*ASSIGNED TASK*.
Below are the records; give again exactly the line with "1568x367 pixels.", the line with "Task: Click the start", and each line that lies between them, and nothing besides.

Extracted records
_____

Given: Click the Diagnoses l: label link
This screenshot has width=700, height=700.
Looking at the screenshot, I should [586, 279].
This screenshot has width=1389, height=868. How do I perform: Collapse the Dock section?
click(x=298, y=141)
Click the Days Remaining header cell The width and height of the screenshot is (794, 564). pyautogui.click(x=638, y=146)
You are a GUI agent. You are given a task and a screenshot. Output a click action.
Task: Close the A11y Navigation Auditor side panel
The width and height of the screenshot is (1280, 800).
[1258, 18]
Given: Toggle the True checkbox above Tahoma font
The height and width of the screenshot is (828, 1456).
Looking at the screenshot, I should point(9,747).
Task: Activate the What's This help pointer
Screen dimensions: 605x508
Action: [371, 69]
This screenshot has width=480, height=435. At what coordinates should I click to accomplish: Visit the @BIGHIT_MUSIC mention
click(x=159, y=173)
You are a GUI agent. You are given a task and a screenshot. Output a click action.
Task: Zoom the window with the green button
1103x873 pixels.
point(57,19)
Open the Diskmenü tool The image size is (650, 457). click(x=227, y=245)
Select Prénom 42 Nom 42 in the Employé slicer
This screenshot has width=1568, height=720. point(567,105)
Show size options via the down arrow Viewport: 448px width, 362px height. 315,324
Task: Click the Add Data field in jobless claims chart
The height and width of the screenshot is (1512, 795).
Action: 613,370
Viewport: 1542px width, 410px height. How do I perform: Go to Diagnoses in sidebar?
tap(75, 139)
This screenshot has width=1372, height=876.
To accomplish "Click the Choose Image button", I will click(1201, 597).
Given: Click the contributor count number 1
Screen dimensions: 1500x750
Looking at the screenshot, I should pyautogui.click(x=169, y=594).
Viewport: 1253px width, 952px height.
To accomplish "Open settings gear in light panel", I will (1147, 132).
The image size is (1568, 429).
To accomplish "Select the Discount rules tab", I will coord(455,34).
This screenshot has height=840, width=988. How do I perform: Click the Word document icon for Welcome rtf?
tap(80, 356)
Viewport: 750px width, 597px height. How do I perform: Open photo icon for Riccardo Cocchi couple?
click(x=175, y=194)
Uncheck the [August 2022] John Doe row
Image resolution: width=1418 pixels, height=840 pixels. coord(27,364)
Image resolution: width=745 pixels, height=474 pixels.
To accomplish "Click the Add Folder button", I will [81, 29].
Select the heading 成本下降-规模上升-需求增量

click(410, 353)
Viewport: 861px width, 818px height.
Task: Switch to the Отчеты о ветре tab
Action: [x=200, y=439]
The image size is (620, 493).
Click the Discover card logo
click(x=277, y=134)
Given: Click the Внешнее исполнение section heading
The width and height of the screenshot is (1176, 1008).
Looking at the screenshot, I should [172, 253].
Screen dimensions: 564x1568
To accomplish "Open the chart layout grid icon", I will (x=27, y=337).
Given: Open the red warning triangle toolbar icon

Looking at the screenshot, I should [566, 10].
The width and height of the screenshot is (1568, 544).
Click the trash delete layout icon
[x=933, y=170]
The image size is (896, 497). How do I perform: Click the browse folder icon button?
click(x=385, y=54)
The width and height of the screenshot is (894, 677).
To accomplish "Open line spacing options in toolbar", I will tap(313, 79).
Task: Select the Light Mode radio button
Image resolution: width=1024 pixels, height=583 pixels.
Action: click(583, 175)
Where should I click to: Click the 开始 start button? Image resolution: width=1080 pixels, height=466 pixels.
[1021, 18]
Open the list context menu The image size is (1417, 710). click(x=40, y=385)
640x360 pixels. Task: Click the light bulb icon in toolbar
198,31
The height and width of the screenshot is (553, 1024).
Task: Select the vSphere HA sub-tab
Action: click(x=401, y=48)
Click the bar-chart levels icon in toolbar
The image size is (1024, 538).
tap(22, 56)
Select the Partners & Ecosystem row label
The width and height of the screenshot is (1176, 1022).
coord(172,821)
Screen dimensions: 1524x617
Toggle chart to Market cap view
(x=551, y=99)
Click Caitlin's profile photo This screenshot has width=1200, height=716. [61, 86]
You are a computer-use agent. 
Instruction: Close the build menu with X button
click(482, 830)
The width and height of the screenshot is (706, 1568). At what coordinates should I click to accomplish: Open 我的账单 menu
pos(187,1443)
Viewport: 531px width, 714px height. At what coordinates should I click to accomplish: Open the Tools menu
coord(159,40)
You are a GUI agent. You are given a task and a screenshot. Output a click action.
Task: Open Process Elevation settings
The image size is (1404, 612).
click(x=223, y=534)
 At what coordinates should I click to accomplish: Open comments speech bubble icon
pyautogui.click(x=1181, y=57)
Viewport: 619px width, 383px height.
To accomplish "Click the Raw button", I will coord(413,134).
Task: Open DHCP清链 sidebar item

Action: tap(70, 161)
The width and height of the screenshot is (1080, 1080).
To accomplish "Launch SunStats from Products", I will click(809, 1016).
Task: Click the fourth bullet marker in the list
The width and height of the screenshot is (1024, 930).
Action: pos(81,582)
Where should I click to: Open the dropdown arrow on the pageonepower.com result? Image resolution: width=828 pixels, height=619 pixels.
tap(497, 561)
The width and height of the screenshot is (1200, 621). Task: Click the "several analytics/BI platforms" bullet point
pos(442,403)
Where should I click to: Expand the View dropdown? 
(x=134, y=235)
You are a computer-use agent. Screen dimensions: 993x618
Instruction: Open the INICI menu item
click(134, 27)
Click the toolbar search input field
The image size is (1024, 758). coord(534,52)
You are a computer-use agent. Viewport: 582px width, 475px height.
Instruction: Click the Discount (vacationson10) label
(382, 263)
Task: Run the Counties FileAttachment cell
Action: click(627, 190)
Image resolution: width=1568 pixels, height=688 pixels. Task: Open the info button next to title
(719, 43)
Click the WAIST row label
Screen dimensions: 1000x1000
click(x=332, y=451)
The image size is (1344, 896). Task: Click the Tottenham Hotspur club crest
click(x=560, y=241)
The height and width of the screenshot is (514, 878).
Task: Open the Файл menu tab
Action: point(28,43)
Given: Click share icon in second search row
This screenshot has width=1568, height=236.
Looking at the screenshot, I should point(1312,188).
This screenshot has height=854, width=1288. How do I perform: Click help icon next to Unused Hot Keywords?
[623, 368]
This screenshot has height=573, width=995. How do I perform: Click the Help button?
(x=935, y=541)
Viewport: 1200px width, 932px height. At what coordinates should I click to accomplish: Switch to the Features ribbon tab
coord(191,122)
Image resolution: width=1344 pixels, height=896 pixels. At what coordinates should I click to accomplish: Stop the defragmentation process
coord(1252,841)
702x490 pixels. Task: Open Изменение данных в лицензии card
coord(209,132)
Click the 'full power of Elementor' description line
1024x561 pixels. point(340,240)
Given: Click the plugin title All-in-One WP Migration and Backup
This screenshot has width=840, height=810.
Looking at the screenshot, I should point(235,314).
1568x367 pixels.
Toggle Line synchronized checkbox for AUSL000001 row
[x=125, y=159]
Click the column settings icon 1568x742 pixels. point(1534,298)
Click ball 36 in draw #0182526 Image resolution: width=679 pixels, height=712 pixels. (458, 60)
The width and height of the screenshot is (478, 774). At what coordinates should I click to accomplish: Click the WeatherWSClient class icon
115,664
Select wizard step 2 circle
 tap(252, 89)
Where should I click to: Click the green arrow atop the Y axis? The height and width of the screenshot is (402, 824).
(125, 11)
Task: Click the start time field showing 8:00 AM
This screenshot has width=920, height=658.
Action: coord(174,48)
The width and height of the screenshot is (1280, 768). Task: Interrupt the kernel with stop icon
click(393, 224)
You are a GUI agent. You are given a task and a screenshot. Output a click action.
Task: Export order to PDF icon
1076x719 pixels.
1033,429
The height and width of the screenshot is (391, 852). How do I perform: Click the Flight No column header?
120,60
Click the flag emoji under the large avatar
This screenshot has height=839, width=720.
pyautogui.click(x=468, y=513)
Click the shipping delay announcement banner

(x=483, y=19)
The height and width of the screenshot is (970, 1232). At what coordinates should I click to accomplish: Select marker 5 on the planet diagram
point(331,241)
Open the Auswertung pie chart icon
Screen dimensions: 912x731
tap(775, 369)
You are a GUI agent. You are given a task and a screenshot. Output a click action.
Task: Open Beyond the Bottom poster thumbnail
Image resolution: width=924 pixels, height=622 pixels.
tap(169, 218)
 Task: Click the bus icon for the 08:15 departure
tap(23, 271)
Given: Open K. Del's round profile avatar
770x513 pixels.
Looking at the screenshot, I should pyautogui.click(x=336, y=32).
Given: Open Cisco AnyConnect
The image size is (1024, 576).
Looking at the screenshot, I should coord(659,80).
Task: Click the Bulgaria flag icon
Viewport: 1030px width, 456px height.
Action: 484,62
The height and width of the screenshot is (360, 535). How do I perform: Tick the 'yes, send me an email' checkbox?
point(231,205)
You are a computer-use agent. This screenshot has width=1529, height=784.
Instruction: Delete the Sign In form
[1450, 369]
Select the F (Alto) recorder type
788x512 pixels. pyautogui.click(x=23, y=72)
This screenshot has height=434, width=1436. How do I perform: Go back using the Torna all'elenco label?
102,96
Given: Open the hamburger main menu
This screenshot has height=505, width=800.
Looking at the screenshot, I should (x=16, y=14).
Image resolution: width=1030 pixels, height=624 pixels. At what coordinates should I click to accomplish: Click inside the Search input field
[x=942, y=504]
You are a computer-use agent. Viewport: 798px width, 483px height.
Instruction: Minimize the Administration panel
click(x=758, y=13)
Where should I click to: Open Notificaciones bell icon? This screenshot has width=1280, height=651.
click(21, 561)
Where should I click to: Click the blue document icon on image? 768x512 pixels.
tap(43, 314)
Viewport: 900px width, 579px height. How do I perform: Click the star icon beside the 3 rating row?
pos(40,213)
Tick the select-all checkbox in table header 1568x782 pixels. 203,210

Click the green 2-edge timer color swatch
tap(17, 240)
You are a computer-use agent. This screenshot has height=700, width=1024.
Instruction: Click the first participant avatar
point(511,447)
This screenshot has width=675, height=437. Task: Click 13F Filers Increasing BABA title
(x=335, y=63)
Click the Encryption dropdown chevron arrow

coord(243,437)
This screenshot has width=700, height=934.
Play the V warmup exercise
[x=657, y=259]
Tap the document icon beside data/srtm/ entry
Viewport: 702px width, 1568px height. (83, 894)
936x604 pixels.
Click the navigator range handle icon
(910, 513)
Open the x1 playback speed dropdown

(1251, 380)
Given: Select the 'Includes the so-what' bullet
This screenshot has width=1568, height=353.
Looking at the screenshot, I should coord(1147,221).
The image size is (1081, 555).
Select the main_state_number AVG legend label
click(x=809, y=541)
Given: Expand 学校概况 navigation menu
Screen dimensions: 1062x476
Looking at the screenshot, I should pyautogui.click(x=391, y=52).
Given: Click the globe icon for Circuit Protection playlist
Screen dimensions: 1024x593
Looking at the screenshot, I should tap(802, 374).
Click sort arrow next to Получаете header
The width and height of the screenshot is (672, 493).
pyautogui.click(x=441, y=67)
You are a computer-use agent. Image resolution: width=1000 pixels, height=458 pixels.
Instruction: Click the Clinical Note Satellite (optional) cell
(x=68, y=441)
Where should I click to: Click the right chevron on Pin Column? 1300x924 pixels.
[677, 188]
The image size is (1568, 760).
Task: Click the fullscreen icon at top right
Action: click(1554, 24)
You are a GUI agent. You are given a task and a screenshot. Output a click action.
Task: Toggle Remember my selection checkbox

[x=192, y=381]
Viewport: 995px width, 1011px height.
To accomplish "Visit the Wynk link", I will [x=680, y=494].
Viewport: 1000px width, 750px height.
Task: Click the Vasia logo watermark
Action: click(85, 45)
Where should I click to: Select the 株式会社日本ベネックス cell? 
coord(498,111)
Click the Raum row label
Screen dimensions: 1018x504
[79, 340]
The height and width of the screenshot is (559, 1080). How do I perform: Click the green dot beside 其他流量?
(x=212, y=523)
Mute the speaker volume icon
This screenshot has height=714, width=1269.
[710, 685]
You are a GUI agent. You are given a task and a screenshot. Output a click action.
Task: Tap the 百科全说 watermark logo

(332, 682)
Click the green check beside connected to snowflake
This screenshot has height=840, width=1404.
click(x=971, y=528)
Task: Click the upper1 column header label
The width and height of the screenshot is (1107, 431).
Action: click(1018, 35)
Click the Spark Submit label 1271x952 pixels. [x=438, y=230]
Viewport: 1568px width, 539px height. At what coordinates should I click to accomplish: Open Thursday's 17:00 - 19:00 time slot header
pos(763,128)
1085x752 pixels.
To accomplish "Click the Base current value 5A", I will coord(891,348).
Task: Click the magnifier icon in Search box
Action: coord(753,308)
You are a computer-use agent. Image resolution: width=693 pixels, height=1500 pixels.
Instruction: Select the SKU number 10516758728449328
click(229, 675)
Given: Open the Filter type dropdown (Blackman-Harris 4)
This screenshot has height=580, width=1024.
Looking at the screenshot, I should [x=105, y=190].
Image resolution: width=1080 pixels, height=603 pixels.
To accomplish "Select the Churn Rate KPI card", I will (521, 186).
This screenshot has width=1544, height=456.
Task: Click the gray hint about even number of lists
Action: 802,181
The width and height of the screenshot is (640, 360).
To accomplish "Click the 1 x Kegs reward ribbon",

_____

*ANSWER FOR THIS EXERCISE*.
1568x367 pixels.
Toggle Line synchronized checkbox for AUSL000001 row
[x=125, y=159]
Click the column settings icon 1568x742 pixels. point(1534,298)
Click ball 36 in draw #0182526 Image resolution: width=679 pixels, height=712 pixels. (458, 60)
The width and height of the screenshot is (478, 774). At what coordinates should I click to accomplish: Click the WeatherWSClient class icon
115,664
Select wizard step 2 circle
 tap(252, 89)
Where should I click to: Click the green arrow atop the Y axis? The height and width of the screenshot is (402, 824).
(125, 11)
Task: Click the start time field showing 8:00 AM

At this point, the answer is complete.